The shortest job first algorithm is shown in the following image:
If it is shortest job first/shortest process next, shouldn't the order be:
P1 → P5 → P3 → P4 → P2 ? Since that's the order of lowest to highest service times.
Why does process 2 come second?
I know if we use burst times instead, that would be the order, but I have no idea what the differences between service time and burst times are.
Any help would be much appreciated explaining that graphic.
The image in the question follows the correct order which is:
P1 → P2 → P5 → P3 → P4
Explanation:
P1 is arrived at time = 0 , so it will be executed first. Service Time of this process is 3. So this process is completed at time=3.

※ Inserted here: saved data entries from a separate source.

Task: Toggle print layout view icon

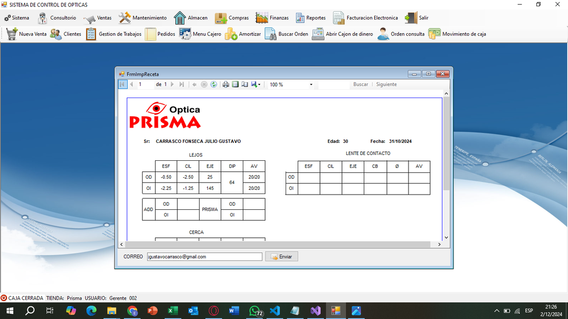Action: point(235,84)
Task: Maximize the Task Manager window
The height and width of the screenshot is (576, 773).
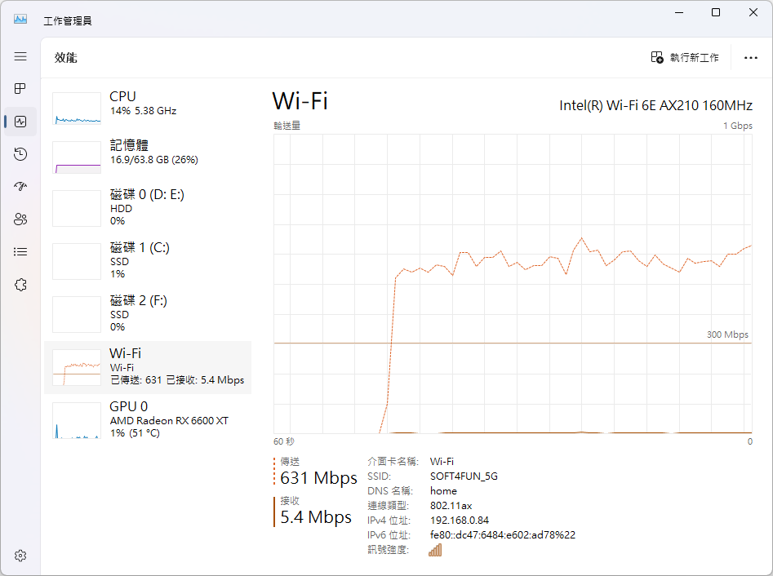Action: click(716, 13)
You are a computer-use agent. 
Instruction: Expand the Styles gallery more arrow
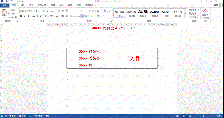186,17
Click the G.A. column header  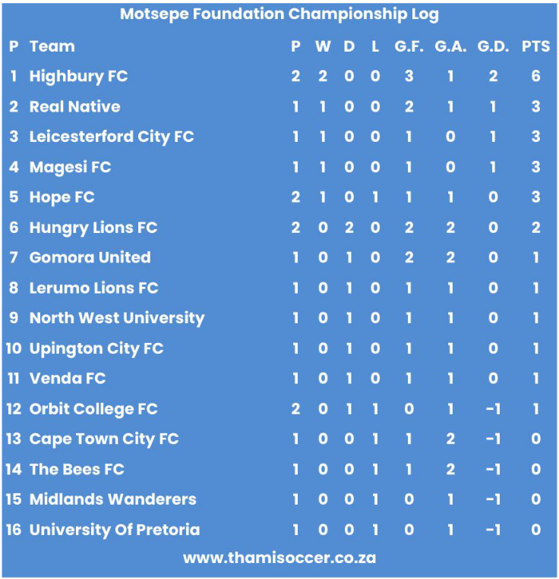tap(450, 46)
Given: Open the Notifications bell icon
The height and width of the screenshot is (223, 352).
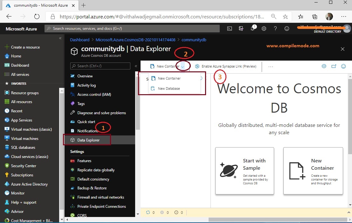Looking at the screenshot, I should pyautogui.click(x=252, y=28).
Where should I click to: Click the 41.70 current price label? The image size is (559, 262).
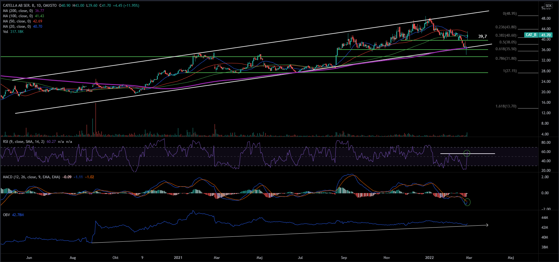[x=546, y=35]
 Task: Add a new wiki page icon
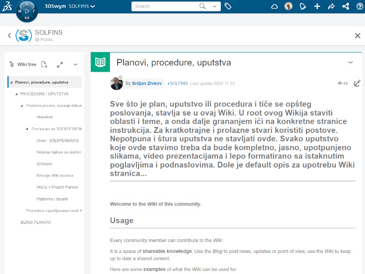pyautogui.click(x=44, y=64)
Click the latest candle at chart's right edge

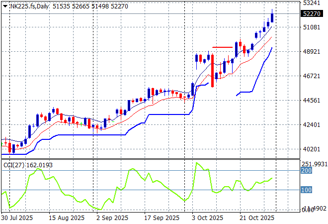[272, 18]
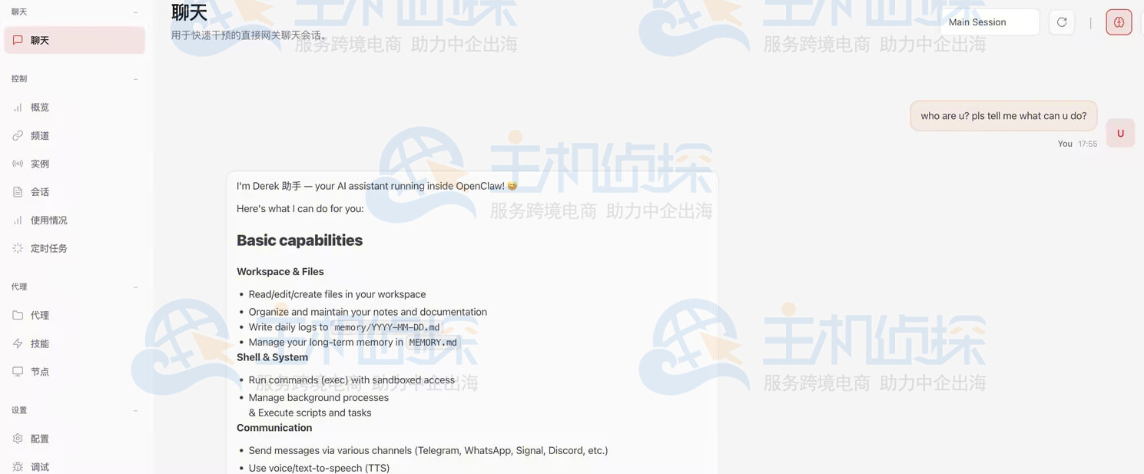Collapse the 聊天 sidebar section
Image resolution: width=1144 pixels, height=474 pixels.
coord(135,12)

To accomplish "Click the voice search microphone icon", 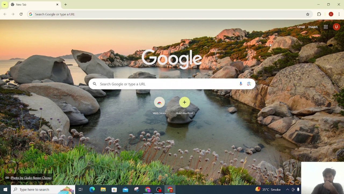I will (241, 84).
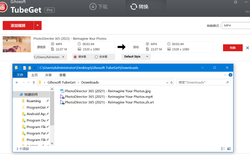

At time=3, there is only one process that is arrived which is P2. All other processes arrive later. So this process is now executed. Service time of this process is 6, so this process is completed at time=3+6=9.
Now at time=9, there are three processes which are P3, P4 and P5 (which arrived at time= 4, 6 and 8 respectively). Since the service time of P5 is 2 which is minimum as compared to that of P3 and P4, so P5 is now executed and it gets completed at time=9+2=11.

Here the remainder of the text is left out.